Welcome to the long awaited part 2 of the boba project. Originally I was hoping to complete the pipeline portion of the project immediately after “Part 1”, but my schedule filled up and caused a delay. Feel free to look at the raw code here.
Also, an important caveat is that while I have Tableau Desktop connected directly to BigQuery, since I don’t have a Tableau Server subscription, the only way to share the viz is through Tableau Public which doesnt allow server connections. So that part of the pipeline will not be ‘live’ on the public facing end unfortunately.
Goals
To recap, the goal was to build a batch ETL pipeline as follows:
- Use Google pub/sub to schedule an event once a month
- A Google Cloud Function (GCF) triggered by a pub/sub topic will run, pulling the raw json data from Yelp and saving it to a Google Cloud Storage (GCS) bucket
- Another GCF will be triggered by the save and will clean and transform the data into a csv file, saving this to another GCS bucket
- This triggers a final GCF to take the saved csv and upload it to a table in BigQuery
- Tableau is linked to the BigQuery table and thus updates automatically
Process
I decided the best bet was to work backwards, so my first step was to make two GCFs: one that triggers on creation of a new file in the bucket “boba_bay_bucket_clean” and loads the file to the “clean_bay_boba” table in BigQuery, and one that does the same for the socal data. This took forever because it was my first time using GCF in any way, so it was all learn as you go, and quite frankly, the Goolge Cloud documentation isn’t that great. Eventually, I figured out how to use the bigquery module of the cloud library and everything fell into place from there. This site was a big help in figuring out the correct implementation. A key tip is that the function GCF calls (hello_gcs by default) must accept a data payload and a context payload (which is metadata). The data payload (or whatever you name it) is then used to get things like bucket, file name, etc. The payloads don’t have to be used, but the function must accept both as arguments or else it wil crash.

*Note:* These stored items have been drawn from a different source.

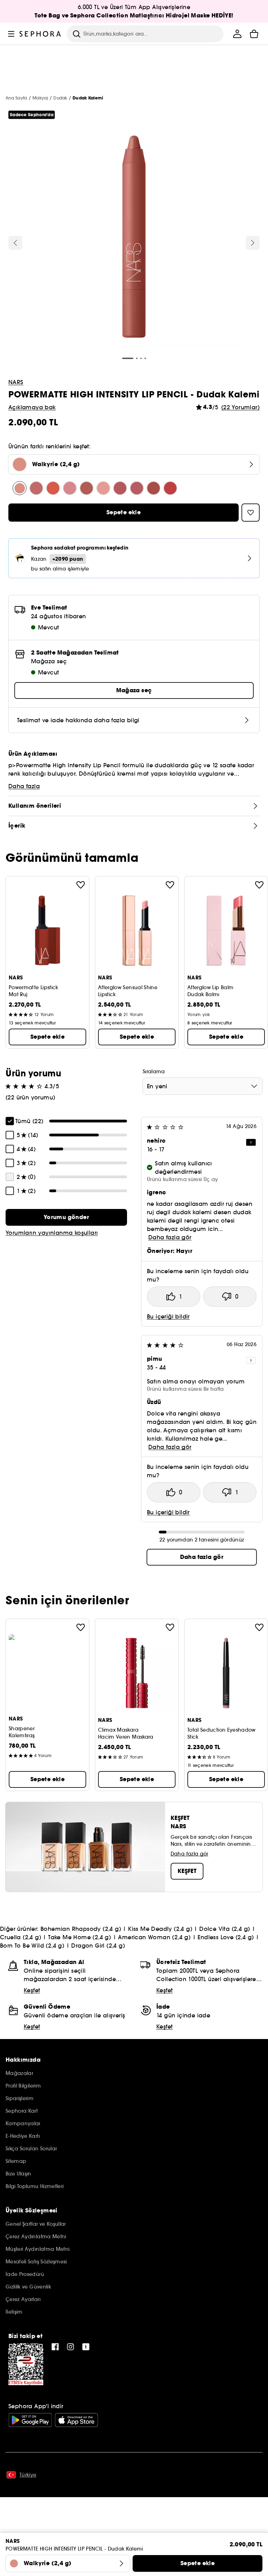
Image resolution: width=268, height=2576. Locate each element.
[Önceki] (15, 243)
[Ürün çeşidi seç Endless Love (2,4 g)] (137, 488)
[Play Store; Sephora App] (30, 2420)
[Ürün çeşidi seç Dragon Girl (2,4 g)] (170, 488)
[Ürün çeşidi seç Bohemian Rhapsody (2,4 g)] (36, 488)
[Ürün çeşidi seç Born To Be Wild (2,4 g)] (154, 488)
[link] (66, 1217)
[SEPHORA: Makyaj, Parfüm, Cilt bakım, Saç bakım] (40, 34)
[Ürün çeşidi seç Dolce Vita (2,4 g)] (70, 488)
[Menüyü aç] (11, 33)
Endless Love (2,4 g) (226, 1937)
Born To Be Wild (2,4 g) (32, 1945)
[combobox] (202, 1086)
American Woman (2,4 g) (154, 1937)
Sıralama (154, 1071)
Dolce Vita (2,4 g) (224, 1928)
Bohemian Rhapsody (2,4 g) (80, 1928)
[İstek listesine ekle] (80, 884)
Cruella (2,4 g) (20, 1937)
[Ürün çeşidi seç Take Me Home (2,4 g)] (103, 488)
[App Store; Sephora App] (76, 2420)
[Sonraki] (253, 243)
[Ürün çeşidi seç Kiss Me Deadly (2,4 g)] (53, 488)
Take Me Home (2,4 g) (79, 1937)
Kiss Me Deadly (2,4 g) (160, 1928)
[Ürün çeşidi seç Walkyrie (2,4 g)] (20, 488)
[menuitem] (237, 33)
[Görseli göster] (134, 237)
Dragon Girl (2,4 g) (98, 1945)
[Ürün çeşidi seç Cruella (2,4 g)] (87, 488)
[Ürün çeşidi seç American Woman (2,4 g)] (120, 488)
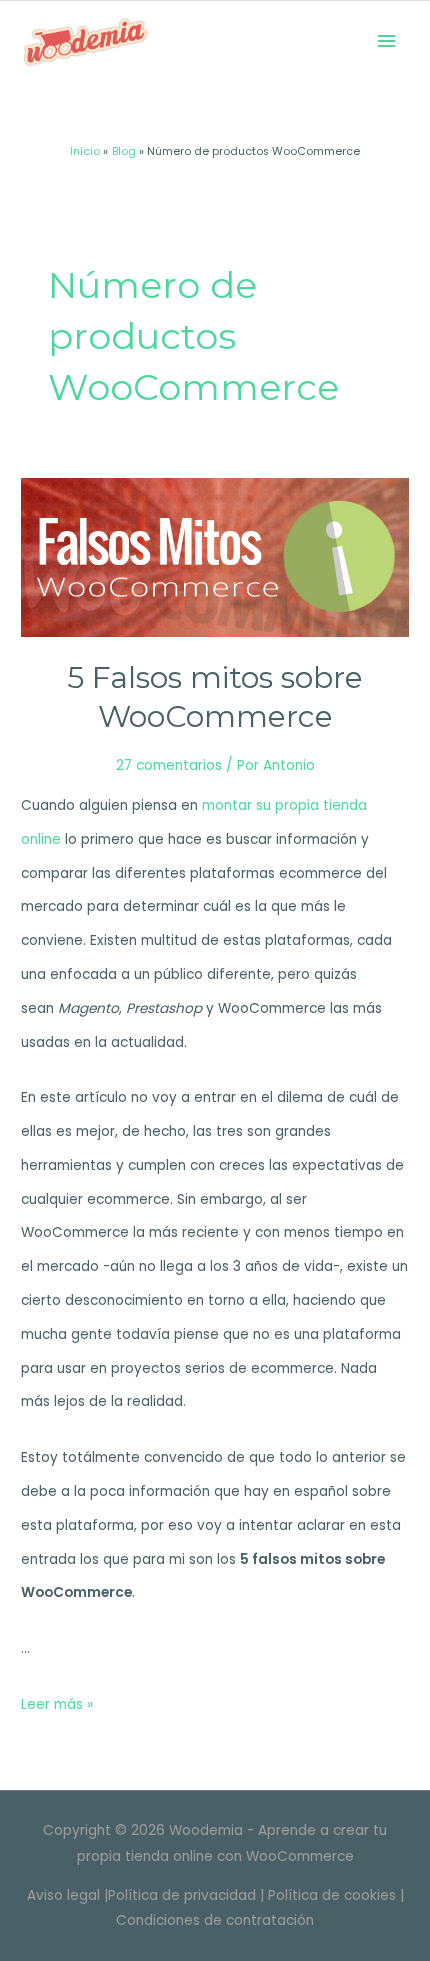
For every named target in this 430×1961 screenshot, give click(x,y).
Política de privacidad (182, 1895)
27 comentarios (169, 765)
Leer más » (57, 1704)
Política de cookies (332, 1895)
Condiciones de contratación (215, 1920)
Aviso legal (63, 1895)
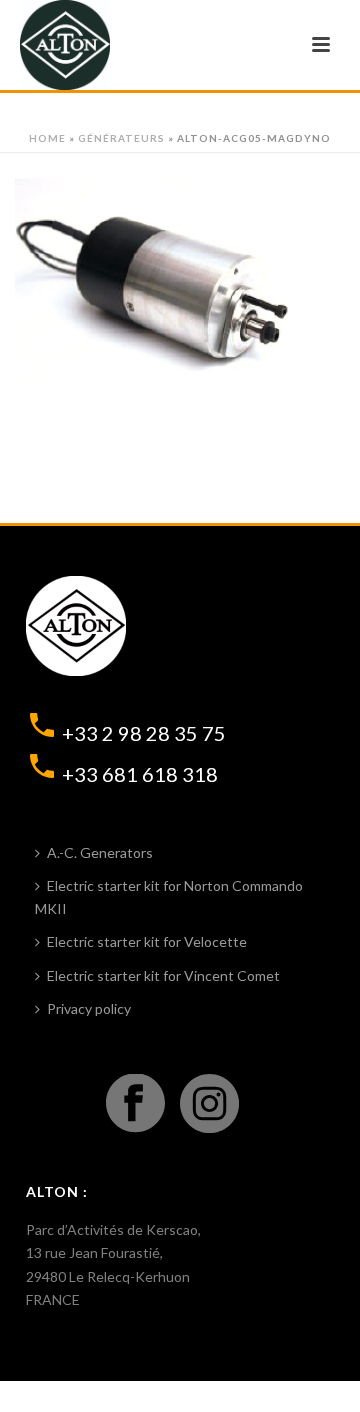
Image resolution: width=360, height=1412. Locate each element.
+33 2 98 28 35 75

The next step was to load dirty data from the dirty bucket, transform it into a clean csv, and upload the new file to the clean bucket. Here I decided to diverge from the original plan a little bit. Instead of saving the raw JSON from the API call as dirty then processing that, I decided it was eaiser to just convert it to CSV immediately, and save the unfiltered CSV as the dirty file. This was partly because I realized I don’t really have a use for JSON data but also because I already had this functionality written. I also decided it was easiest to just get rid of any records with the “foodtrucks” category, even though there was one I had identified before as transitioning to a regular location. To clean the data I used pandas and made data frames that removed duplicates, foodtrucks, and Panda Express locations.
df.drop_duplicates(subset=None, inplace=True)

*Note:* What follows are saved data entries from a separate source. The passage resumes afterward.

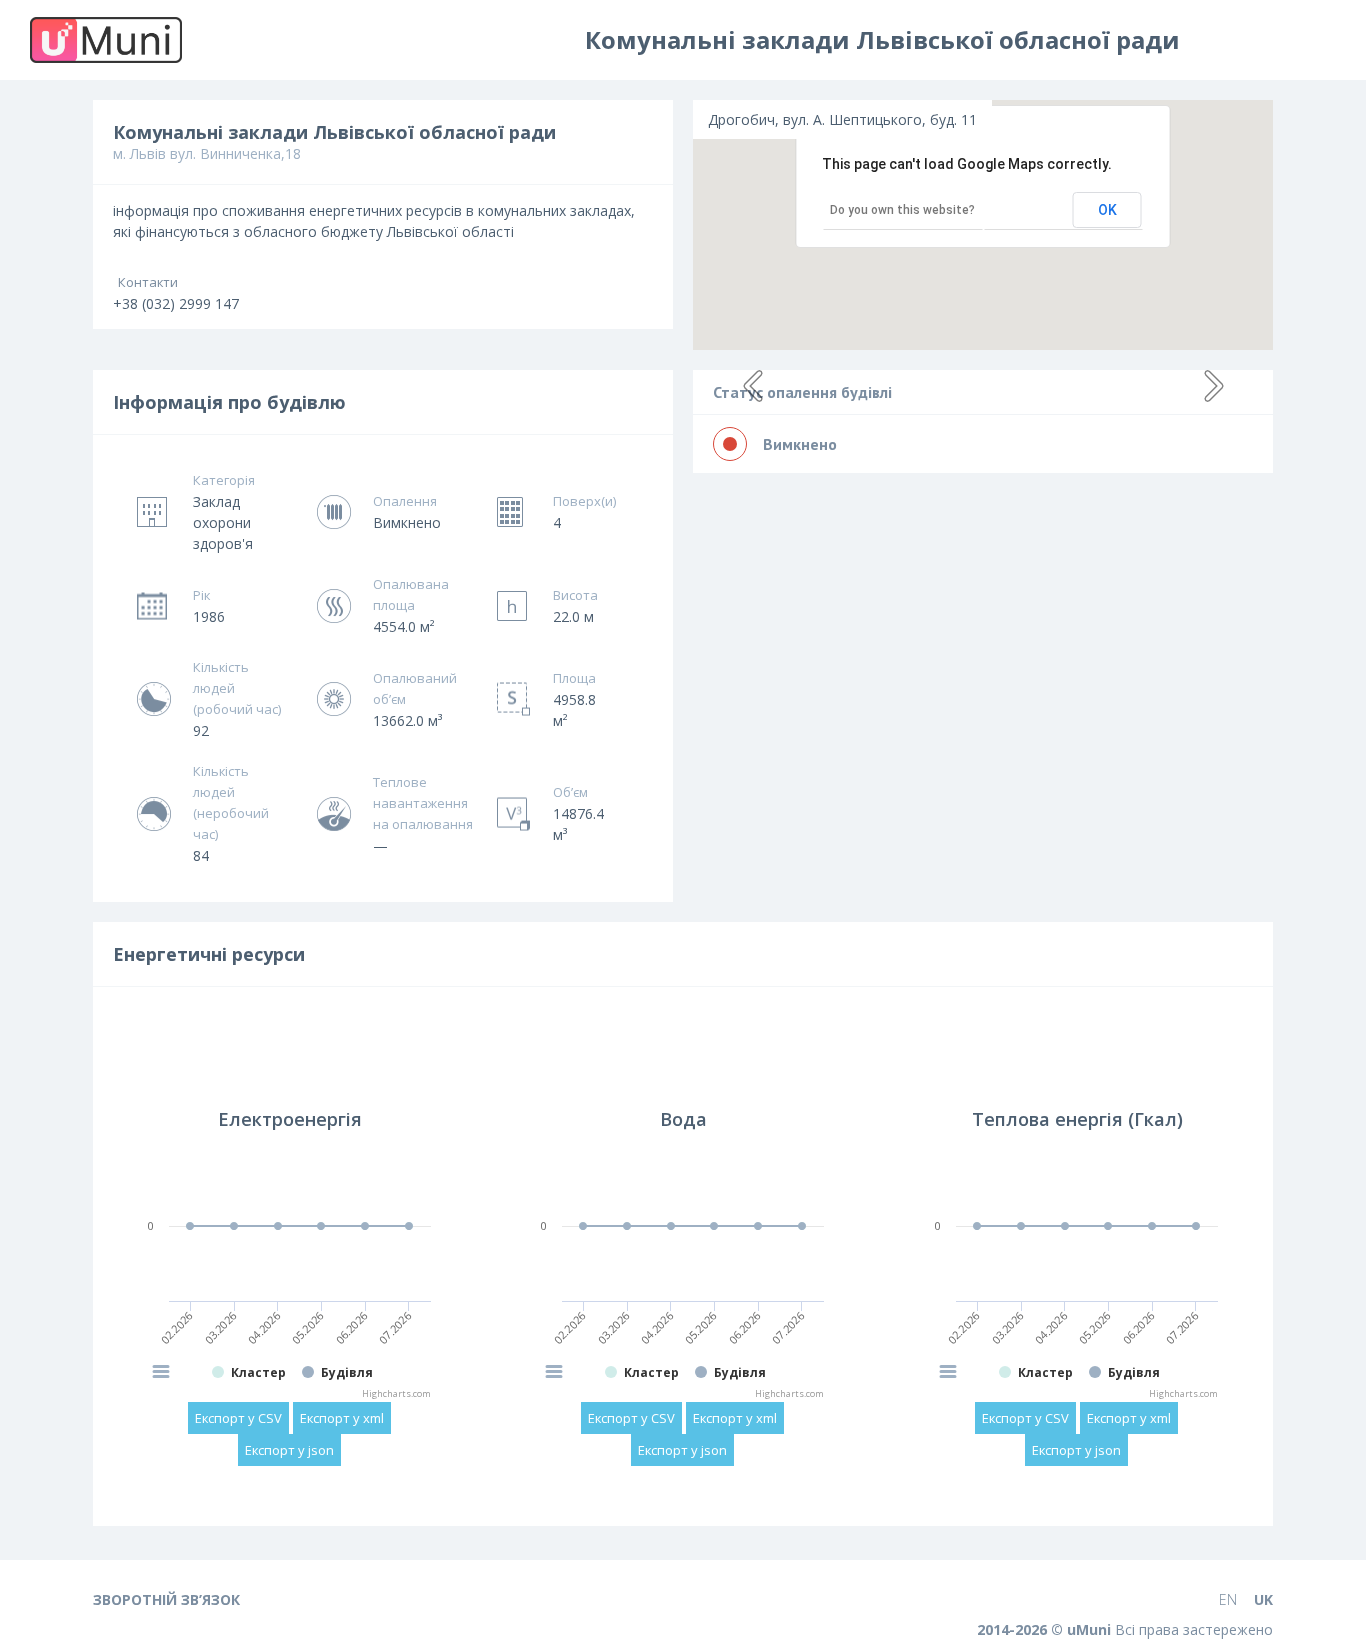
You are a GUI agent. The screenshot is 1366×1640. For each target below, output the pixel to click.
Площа (574, 678)
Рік (201, 595)
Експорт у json (289, 1450)
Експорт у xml (342, 1418)
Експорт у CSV (238, 1418)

np = df[~df.city.isin(prohibited)]
nf = np[np.categories.str.contains("foodtrucks")==False]
new_df = nf[nf.alias.str.contains("panda-express")==False]
new_df.to_csv('/tmp/temp_data.csv', index=False, encoding='utf-8')
For the Bay Area I also removed several cities that don’t belong in the data, like Sacramento. One thing I’m sure could be improved here is the usage of dataframes. I’m not that well versed in pandas so I used a new dataframe for every transformation, but I’m sure with better knowledge multiple transformations could be done in the same dataframe. A stumbling point here was that pandas has the ability to read_csv() directly from a GCS bucket if passed the path (gs://bucket/file.csv), but for some reason it can’t save directly to a bucket. I orginally tried using StringIO but it lead to errors since the data has UTF-8 character in it (some names have Chinese characters), so saving to the tmp directory and uploading from there was the simplest option.
The next step was downloading the actual data from the Yelp API into the dirty buckets. I considered just keeping this process on my local machine, but it would have made the pipeline sort of useless if it just transforms and loads. Luckily this was one of the quickest steps. I was able to basically just copy over the original script I had written and add only minimal functionality to facilitate uploading to GCS. I used the tmp directory again to save the CSV file for upload to GCS, because GCS doesn’t allow direct writing to a file sored in a bucket - you must upload a whole blob. The use of /tmp will probably become an issue when my free trial runs out since tmp storage counts towards memory usage, but thats an issue for later.
Finally, the easiest step: creating Cloud Scheduler jobs. All of the cloud functions are triggered by the creation of a new file in their respective buckets, except the API call functions. I want them to run on the first of each month, so they are triggered by a Cloud Scheduler job. This site is a great resource for creating cron schedules.
Conclusion
Overall this project took a little longer than expected since it was my first experience with Google Cloud. Besides that it was enjoyable, the value of cloud functions is obvious as now I don’t have to run code and play with data every month, I can just look at the end result and correct any one-off mistakes while having a somewhat live dashboard. There are a few things I would like to add, primarily the ability to get an SMS when the BigQuery tables load, but nothing major.